В 1823 году необыкновенная женщина пыталась лечить мужчин от их любви. Документы о ней были опубликованы в 1892. Другая женщина перечитала их и переписала по-своему в 1931. Еще много десятилетий ее версия любви, крови и истории оставалась невостребованной. В Крылатом госте есть послание, адресованное читателям-потомкам:

И вот на смену нам, разорванным и пьяным

От горького вина разлук и мятежей,

Придете твердо вы, чужие нашим ранам,

С непонимающей улыбкою своей.

Лишь преемственность дает смысл истории и поэзии. Радлова мыслила ее как повторяющиеся воплощения все той же идеи в новых женских образах. В монолог героини Богородицына корабля вложено пророчество о судьбе русской земли: беды грозят ей до тех пор, пока блуждающее сердце Акулины Ивановны «не […] влетит как в окно в открытую грудь», то есть не найдет себе новую владелицу. Кажется, следующим воплощением той Богородицы-Императрицы могла казаться Tатаринова, а последним – сама Радлова. Оставим, однако, души и сердца их обладателям. Существует реальность, в которой смерть уступчива и обратима, воскрешения повторяются, а воскресшие сохраняют память о своих прежних воплощениях: реальность текстов.

Цветаева[1794]

Хлыстовское радение – круговая порука планет – Мемнонова колонна на беззакатном восходе… Карусель![1795]

Карусель, знакомая каждому читателю, и радение, скорее всего ему незнакомое, оказываются синонимами в этом раннем прозаическом опыте Цветаевой. «Земные приметы», они обозначают нечто иное, обычными способами не представимое. Детская карусель и хлыстовское радение с их зримыми, слышимыми и вестибулярными эффектами являются означающими другой реальности, небесной в пространстве, апокалиптической во времени. Стоит вступить в этот круг, и «Уж возврата нет!». Другая реальность дальше от этого мира, чем это может себе представить привязанное к словам воображение; и ее бесполезно описывать словами. Поэты способны отослать к ней самой музыкой стиха; возможности прозаиков в этой области ограниченны, что лучше всего понимают пишущие прозу поэты.

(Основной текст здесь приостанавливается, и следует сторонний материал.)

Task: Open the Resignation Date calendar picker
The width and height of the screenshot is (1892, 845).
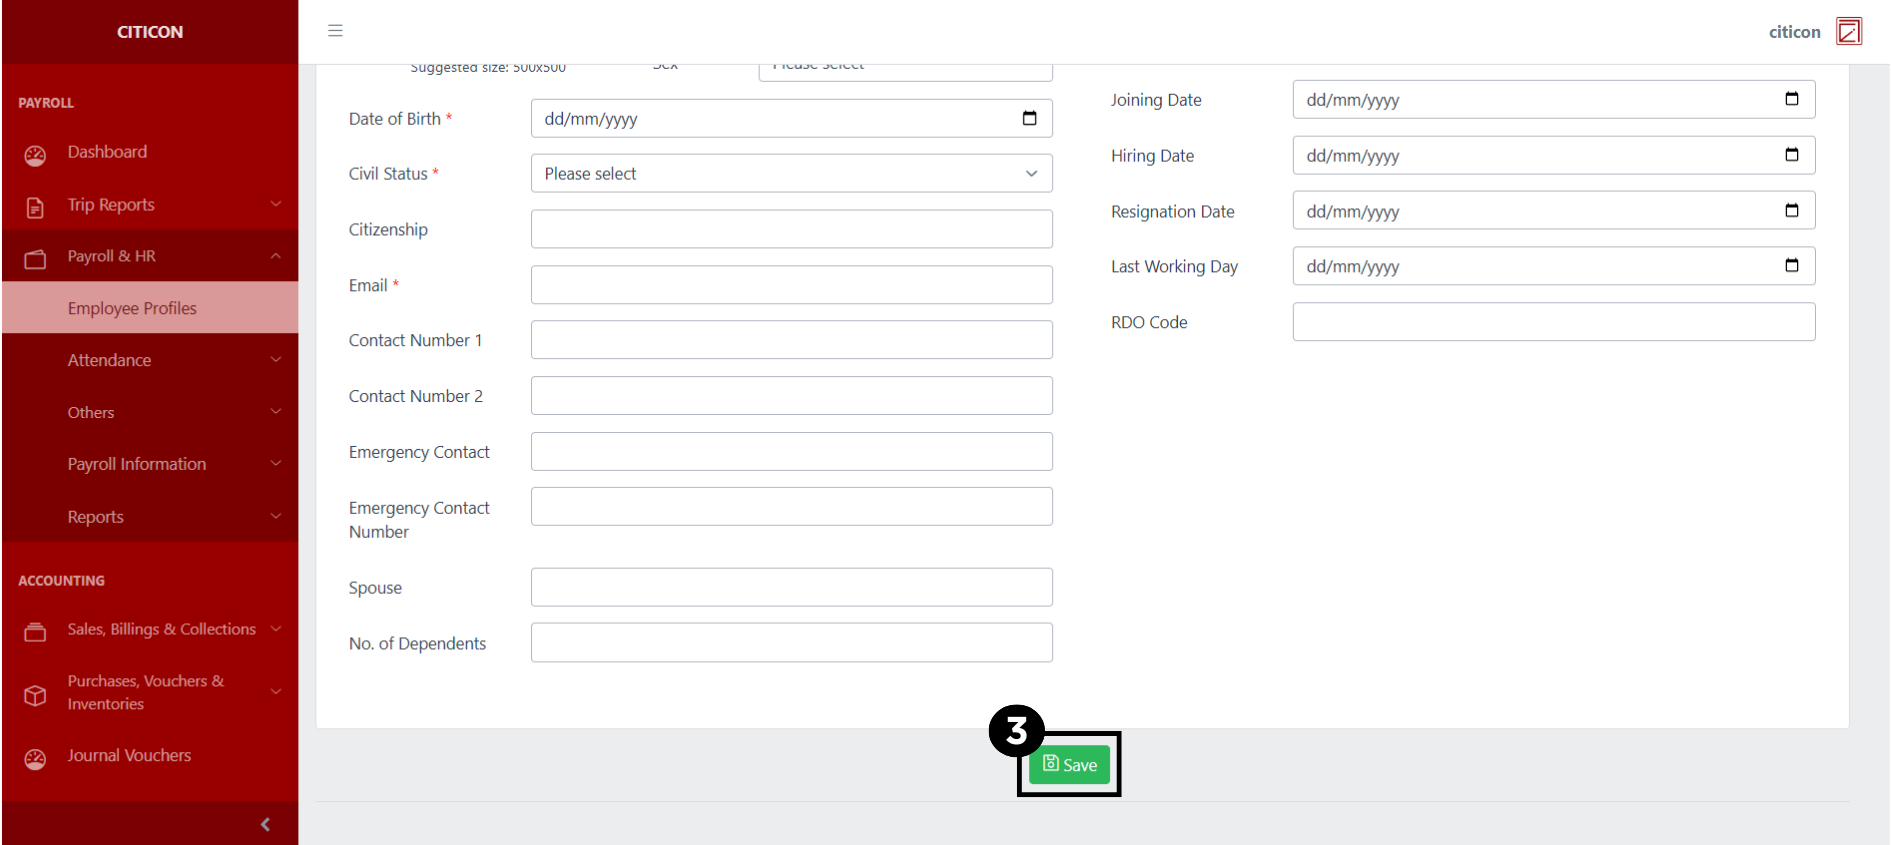Action: coord(1791,211)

В цитированном фрагменте Цветаева нащупывает особого рода механизм, который потом будет много раз использовать. К другой реальности отсылают не означающие ее слова, стертые и неправдоподобные, от которых и остались одни только означающие; к ней отсылают телесные ощущения, которые умеют вызывать слова. Прямая связь между словесными конструкциями и телесными переживаниями чаще эксплуатировалась в низких жанрах; примером может быть эротическая литература. Цветаева работает с подобного рода безусловными связями в иных целях. Актуализируя телесный опыт читателя, она переинтерпретирует его как свидетельство высших сил.

Как сказано в другом отрывке из Земных примет: «Дана Тайна, тайна как сущность и сущность как тайна». Но поэт, в отличие от философа, не может заниматься сущностью, вовсе лишенной предикатов. В тексте есть центр, вокруг которого кружатся разноуровневые дискурсы: сама идея кружения. Эта идея или, скорее, ощущение – моторное, вестибулярное, зрительное – имеет до-словесный характер. Это чувство выразимо на самых авторитетных языках – детском (карусель), народном (радение), метафизическом (планеты); к нему привязывается и другая символика, апокалиптическая и дионисийская. Сделав телесное ощущение центральным элементом дискурса, Цветаева дает свое решение проблемы, до нее поставленной акмеистами. Текст, прозаический или поэтический, становится способом дискурсивной интерпретации телесности; но телесности особого рода – не скульптурной и не эротической, а кружащейся.